#### Material supplied
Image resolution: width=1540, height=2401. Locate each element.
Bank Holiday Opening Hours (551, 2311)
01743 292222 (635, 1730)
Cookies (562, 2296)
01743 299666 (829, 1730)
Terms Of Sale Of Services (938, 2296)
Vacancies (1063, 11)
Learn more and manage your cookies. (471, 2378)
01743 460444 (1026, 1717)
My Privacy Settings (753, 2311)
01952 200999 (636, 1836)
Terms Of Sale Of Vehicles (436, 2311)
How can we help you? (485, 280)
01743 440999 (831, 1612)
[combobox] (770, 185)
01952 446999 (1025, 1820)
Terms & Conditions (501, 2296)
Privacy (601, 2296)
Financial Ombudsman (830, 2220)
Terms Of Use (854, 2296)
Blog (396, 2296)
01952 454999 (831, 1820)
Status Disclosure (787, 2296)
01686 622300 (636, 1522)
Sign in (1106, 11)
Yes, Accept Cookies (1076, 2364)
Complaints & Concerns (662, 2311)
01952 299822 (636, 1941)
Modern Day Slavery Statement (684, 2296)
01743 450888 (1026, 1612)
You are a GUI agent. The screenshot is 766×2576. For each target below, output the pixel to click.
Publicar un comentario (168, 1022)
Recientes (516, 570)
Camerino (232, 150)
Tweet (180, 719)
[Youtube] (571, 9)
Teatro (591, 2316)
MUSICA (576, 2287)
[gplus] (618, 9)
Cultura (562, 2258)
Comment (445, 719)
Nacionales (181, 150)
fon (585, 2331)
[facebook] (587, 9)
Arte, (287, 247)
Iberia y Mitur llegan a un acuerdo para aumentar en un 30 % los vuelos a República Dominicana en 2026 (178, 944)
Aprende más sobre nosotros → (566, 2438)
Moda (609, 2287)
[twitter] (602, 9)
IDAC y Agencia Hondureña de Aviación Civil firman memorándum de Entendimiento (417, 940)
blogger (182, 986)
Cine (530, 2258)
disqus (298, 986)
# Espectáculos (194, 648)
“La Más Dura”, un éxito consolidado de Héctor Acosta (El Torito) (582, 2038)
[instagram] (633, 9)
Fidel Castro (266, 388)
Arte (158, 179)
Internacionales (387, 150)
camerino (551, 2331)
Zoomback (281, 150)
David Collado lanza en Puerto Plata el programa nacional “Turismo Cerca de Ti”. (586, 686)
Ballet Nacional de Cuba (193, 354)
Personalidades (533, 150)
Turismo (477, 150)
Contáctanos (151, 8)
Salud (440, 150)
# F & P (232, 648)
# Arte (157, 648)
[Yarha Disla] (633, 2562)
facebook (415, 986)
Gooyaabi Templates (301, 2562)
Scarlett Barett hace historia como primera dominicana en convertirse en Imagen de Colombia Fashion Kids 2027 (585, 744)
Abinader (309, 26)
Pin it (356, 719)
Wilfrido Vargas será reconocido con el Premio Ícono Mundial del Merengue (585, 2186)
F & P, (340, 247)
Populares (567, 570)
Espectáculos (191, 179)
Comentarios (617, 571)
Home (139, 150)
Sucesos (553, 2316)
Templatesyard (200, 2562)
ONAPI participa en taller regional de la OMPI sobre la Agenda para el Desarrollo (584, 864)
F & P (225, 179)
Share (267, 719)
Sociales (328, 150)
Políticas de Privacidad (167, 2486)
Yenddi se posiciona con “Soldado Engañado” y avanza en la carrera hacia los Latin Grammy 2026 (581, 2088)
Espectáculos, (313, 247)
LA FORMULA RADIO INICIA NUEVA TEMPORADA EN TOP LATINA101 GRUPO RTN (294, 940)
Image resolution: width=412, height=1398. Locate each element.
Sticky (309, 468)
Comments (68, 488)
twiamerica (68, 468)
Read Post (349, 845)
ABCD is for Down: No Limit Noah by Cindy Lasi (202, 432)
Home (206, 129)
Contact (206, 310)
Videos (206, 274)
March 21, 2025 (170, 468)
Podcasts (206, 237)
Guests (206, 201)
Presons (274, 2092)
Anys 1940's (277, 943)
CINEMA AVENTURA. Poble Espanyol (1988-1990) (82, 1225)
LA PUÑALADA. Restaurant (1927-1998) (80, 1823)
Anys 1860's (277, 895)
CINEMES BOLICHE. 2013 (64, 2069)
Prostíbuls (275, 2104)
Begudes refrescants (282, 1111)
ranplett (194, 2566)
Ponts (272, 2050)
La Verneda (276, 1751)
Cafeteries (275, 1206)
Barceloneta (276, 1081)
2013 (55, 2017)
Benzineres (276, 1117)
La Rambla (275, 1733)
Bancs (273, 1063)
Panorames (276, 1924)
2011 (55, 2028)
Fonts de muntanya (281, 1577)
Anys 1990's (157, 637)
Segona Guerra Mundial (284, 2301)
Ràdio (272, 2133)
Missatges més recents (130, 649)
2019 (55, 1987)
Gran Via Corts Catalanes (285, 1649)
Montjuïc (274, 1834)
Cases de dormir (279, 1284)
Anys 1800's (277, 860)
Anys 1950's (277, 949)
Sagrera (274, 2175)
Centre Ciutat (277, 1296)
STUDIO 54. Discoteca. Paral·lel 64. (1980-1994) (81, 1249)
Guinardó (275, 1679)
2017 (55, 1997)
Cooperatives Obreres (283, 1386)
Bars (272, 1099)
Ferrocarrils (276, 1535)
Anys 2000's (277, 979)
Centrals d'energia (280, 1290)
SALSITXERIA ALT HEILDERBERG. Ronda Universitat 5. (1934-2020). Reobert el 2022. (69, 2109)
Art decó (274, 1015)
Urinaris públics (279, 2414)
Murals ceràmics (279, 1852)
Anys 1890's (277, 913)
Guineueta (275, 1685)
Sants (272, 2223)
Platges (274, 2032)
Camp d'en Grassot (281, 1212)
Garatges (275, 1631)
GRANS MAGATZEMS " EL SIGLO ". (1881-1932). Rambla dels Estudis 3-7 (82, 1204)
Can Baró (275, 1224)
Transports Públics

#### The problem
Please write out every line of the data exactly.

#### Answer
Image resolution: width=1540, height=2401. Locate each element.
Bank Holiday Opening Hours (551, 2311)
01743 292222 (635, 1730)
Cookies (562, 2296)
01743 299666 (829, 1730)
Terms Of Sale Of Services (938, 2296)
Vacancies (1063, 11)
Learn more and manage your cookies. (471, 2378)
01743 460444 (1026, 1717)
My Privacy Settings (753, 2311)
01952 200999 (636, 1836)
Terms Of Sale Of Vehicles (436, 2311)
How can we help you? (485, 280)
01743 440999 (831, 1612)
[combobox] (770, 185)
01952 446999 (1025, 1820)
Terms & Conditions (501, 2296)
Privacy (601, 2296)
Financial Ombudsman (830, 2220)
Terms Of Use (854, 2296)
Blog (396, 2296)
01952 454999 (831, 1820)
Status Disclosure (787, 2296)
01686 622300 (636, 1522)
Sign in (1106, 11)
Yes, Accept Cookies (1076, 2364)
Complaints & Concerns (662, 2311)
01952 299822 (636, 1941)
Modern Day Slavery Statement (684, 2296)
01743 450888 (1026, 1612)
You are a GUI agent. The screenshot is 766×2576. For each target below, output the pixel to click.
Publicar un comentario (168, 1022)
Recientes (516, 570)
Camerino (232, 150)
Tweet (180, 719)
[Youtube] (571, 9)
Teatro (591, 2316)
MUSICA (576, 2287)
[gplus] (618, 9)
Cultura (562, 2258)
Comment (445, 719)
Nacionales (181, 150)
fon (585, 2331)
[facebook] (587, 9)
Arte, (287, 247)
Iberia y Mitur llegan a un acuerdo para aumentar en un 30 % los vuelos a República Dominicana en 2026 (178, 944)
Aprende más sobre nosotros → (566, 2438)
Moda (609, 2287)
[twitter] (602, 9)
IDAC y Agencia Hondureña de Aviación Civil firman memorándum de Entendimiento (417, 940)
blogger (182, 986)
Cine (530, 2258)
disqus (298, 986)
# Espectáculos (194, 648)
“La Más Dura”, un éxito consolidado de Héctor Acosta (El Torito) (582, 2038)
[instagram] (633, 9)
Fidel Castro (266, 388)
Arte (158, 179)
Internacionales (387, 150)
camerino (551, 2331)
Zoomback (281, 150)
David Collado lanza en Puerto Plata el programa nacional “Turismo Cerca de Ti”. (586, 686)
Ballet Nacional de Cuba (193, 354)
Personalidades (533, 150)
Turismo (477, 150)
Contáctanos (151, 8)
Salud (440, 150)
# F & P (232, 648)
# Arte (157, 648)
[Yarha Disla] (633, 2562)
facebook (415, 986)
Gooyaabi Templates (301, 2562)
Scarlett Barett hace historia como primera dominicana en convertirse en Imagen de Colombia Fashion Kids 2027 (585, 744)
Abinader (309, 26)
Pin it (356, 719)
Wilfrido Vargas será reconocido con el Premio Ícono Mundial del Merengue (585, 2186)
F & P, (340, 247)
Populares (567, 570)
Espectáculos (191, 179)
Comentarios (617, 571)
Home (139, 150)
Sucesos (553, 2316)
Templatesyard (200, 2562)
ONAPI participa en taller regional de la OMPI sobre la Agenda para el Desarrollo (584, 864)
F & P (225, 179)
Share (267, 719)
Sociales (328, 150)
Políticas de Privacidad (167, 2486)
Yenddi se posiciona con “Soldado Engañado” y avanza en la carrera hacia los Latin Grammy 2026 (581, 2088)
Espectáculos, (313, 247)
LA FORMULA RADIO INICIA NUEVA TEMPORADA EN TOP LATINA101 GRUPO RTN (294, 940)
Image resolution: width=412, height=1398. Locate each element.
Sticky (309, 468)
Comments (68, 488)
twiamerica (68, 468)
Read Post (349, 845)
ABCD is for Down: No Limit Noah by Cindy Lasi (202, 432)
Home (206, 129)
Contact (206, 310)
Videos (206, 274)
March 21, 2025 (170, 468)
Podcasts (206, 237)
Guests (206, 201)
Presons (274, 2092)
Anys 1940's (277, 943)
CINEMA AVENTURA. Poble Espanyol (1988-1990) (82, 1225)
LA PUÑALADA. Restaurant (1927-1998) (80, 1823)
Anys 1860's (277, 895)
CINEMES BOLICHE. 2013 (64, 2069)
Prostíbuls (275, 2104)
Begudes refrescants (282, 1111)
ranplett (194, 2566)
Ponts (272, 2050)
La Verneda (276, 1751)
Cafeteries (275, 1206)
Barceloneta (276, 1081)
2013 (55, 2017)
Benzineres (276, 1117)
La Rambla (275, 1733)
Bancs (273, 1063)
Panorames (276, 1924)
2011 (55, 2028)
Fonts de muntanya (281, 1577)
Anys 1990's (157, 637)
Segona Guerra Mundial (284, 2301)
Ràdio (272, 2133)
Missatges més recents (130, 649)
2019 (55, 1987)
Gran Via Corts Catalanes (285, 1649)
Montjuïc (274, 1834)
Cases de dormir (279, 1284)
Anys 1800's (277, 860)
Anys 1950's (277, 949)
Sagrera (274, 2175)
Centre Ciutat (277, 1296)
STUDIO 54. Discoteca. Paral·lel 64. (1980-1994) (81, 1249)
Guinardó (275, 1679)
2017 (55, 1997)
Cooperatives Obreres (283, 1386)
Bars (272, 1099)
Ferrocarrils (276, 1535)
Anys 2000's (277, 979)
Centrals d'energia (280, 1290)
SALSITXERIA ALT HEILDERBERG. Ronda Universitat 5. (1934-2020). Reobert el 2022. (69, 2109)
Art decó (274, 1015)
Urinaris públics (279, 2414)
Murals ceràmics (279, 1852)
Anys 1890's (277, 913)
Guineueta (275, 1685)
Sants (272, 2223)
Platges (274, 2032)
Camp d'en Grassot (281, 1212)
Garatges (275, 1631)
GRANS MAGATZEMS " EL SIGLO ". (1881-1932). Rambla dels Estudis 3-7 (82, 1204)
Can Baró (275, 1224)
Transports Públics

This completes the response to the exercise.